Background
Coronary heart disease (CHD) is the number one cause of death in the US. The adipokine adiponectin has been studied intensively for presenting and inversed association with almost every stage of CHD. For instance, the evaluation of molecules capable of enhancing endogenous adiponectin expression is well justified. In this study, we investigated the effect of the vitamin D receptor activator (VDRA) paricalcitol and the angiotensin-converting enzyme inhibitor (ACEI) enalapril on adiponectin expression, lipid profiles, adenosine monophosphate activated protein kinase (AMPK) expression, monocyte chemo-attractant protein-1 (MCP-1), tumor necrosis factor-alpha (TNFα),cyclooxygenase-2 (COX-2), inducible nitric oxide synthase (iNOS), antioxidant capacity, CuZn-superoxide dismutase (CuZn-SOD), Mn-SOD, NADPH p22phox subunits, inducible nitric oxidesynthase (iNOS), endothelial marker eNOS, and 81 atherosclerosis-related genes in ApoE-deficient mice.

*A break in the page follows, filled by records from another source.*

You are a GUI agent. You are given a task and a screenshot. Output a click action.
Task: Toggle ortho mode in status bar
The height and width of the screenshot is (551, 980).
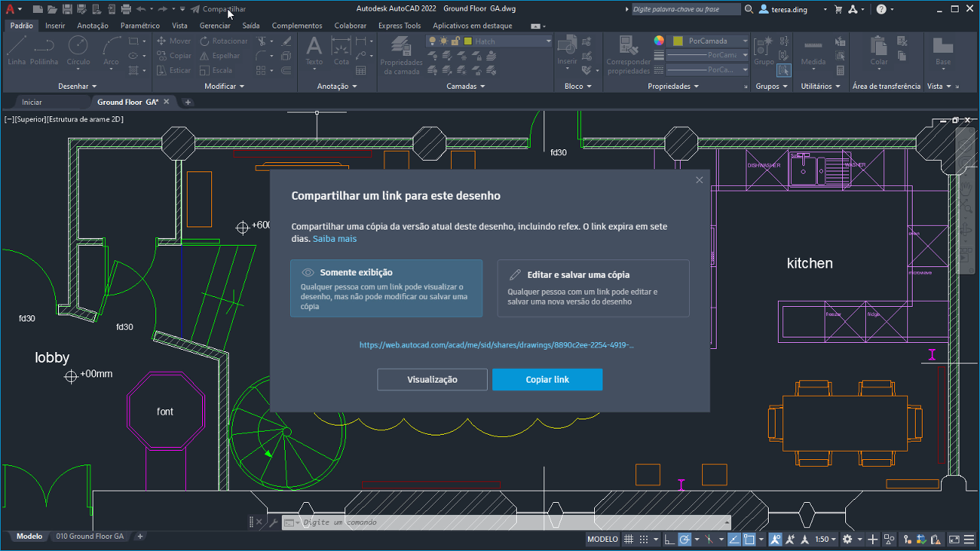pos(669,539)
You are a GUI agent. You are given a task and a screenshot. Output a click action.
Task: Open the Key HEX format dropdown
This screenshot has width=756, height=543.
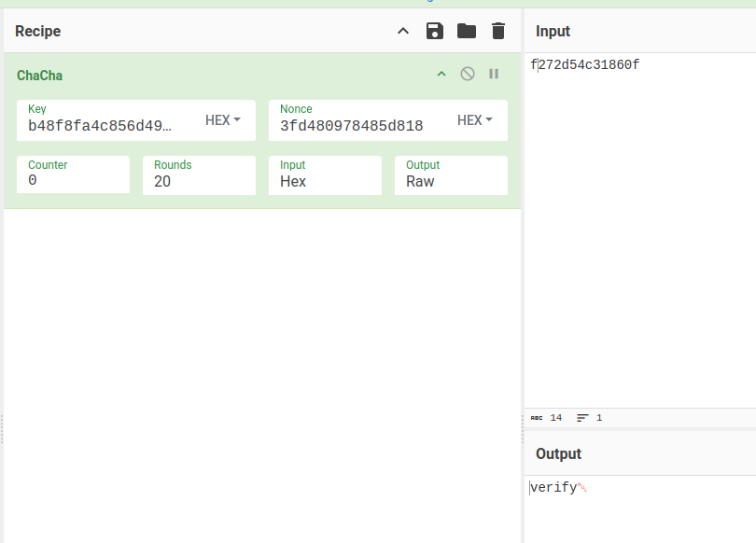(x=223, y=120)
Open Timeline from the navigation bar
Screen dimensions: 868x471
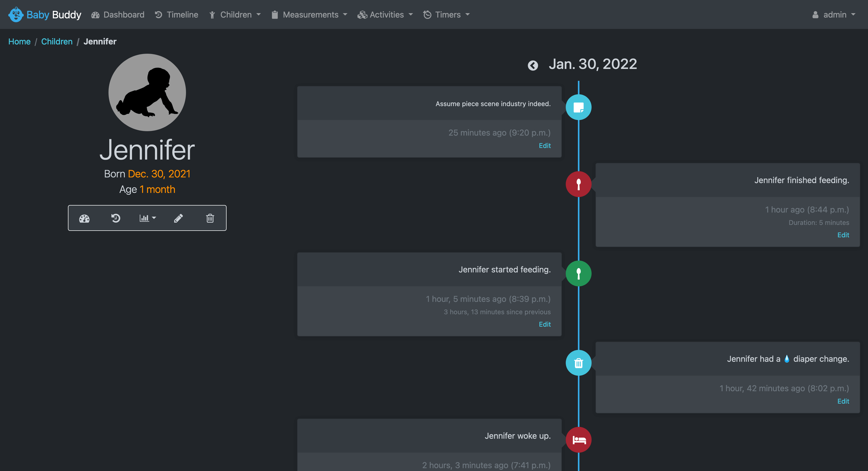pos(177,14)
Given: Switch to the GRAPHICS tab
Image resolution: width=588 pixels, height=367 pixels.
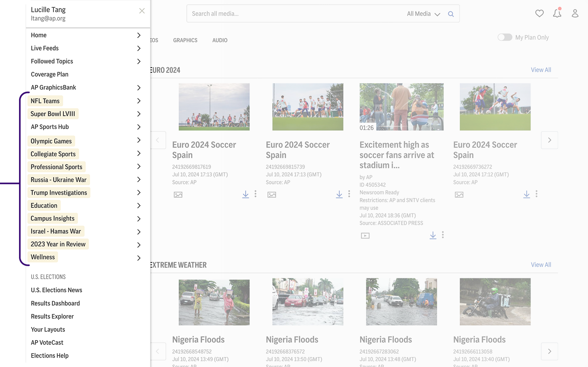Looking at the screenshot, I should [185, 40].
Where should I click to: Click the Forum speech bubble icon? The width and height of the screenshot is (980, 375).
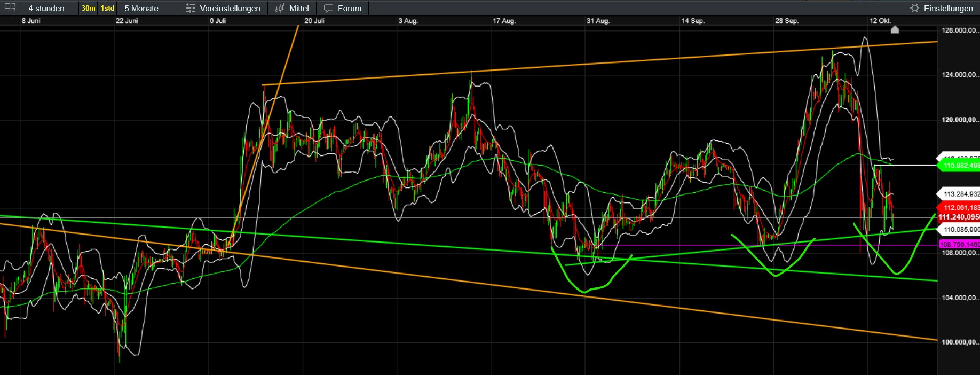[x=328, y=9]
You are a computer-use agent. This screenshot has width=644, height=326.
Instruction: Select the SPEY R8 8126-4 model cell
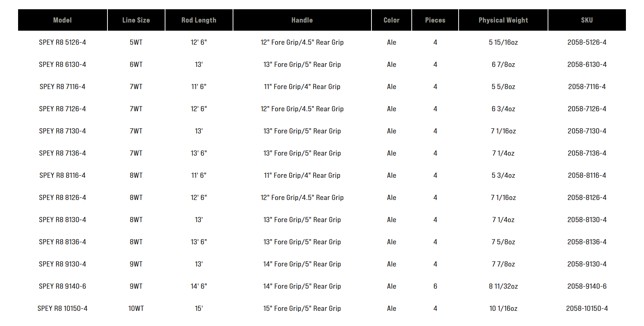pyautogui.click(x=62, y=198)

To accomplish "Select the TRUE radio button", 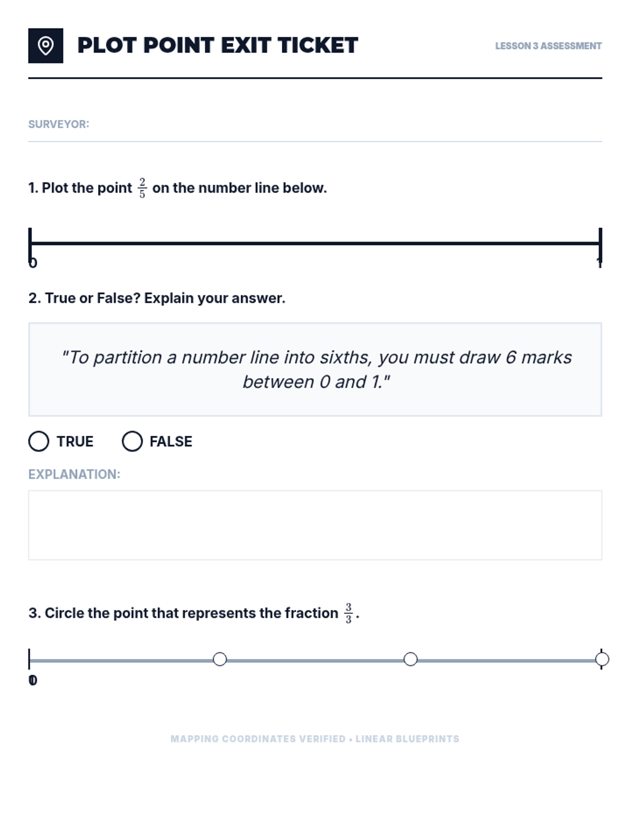I will click(39, 442).
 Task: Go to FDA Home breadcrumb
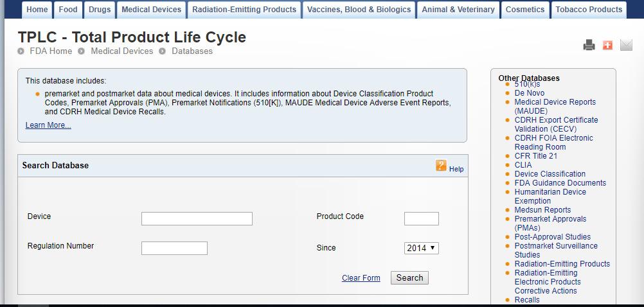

Method: Seven-week-old ApoE-deficient mice were treated for 16 weeks as follows: Group 1, ApoE vehicle control (intraperitoneal [i.p.] 100 µl propylene glycol); Group 2, ApoE-paricalcitol (200 ng i.p., 3/week); Group 3, ApoE-Enalapril (30 mg/kg daily); Group 4, ApoE-paricalcitol + enalapril (described dosing); and Group 5, wild-type control (C57BLV).
Conclusion
Together, our data presented a novel role for VDRA and ACEI in reducing factors associated with CHD that may lead to the discovery of new therapeutic venues.
Results
All treated groups presented significant changes in circulating and cardiac adiponectin, cardiac cholesterol levels, AMPK, MCP-1, TNF-α, COX-2, iNOS, eNOS, CuZn-SOD, Mn-SOD and p22phox. There were 15 genes that differed in their expression, 5 of which are involved in cardioprotection and antithrombotic mechanisms: Bcl2a1a, Col3a1, Spp1 (upregulated), Itga2, and Vwf (downregulated).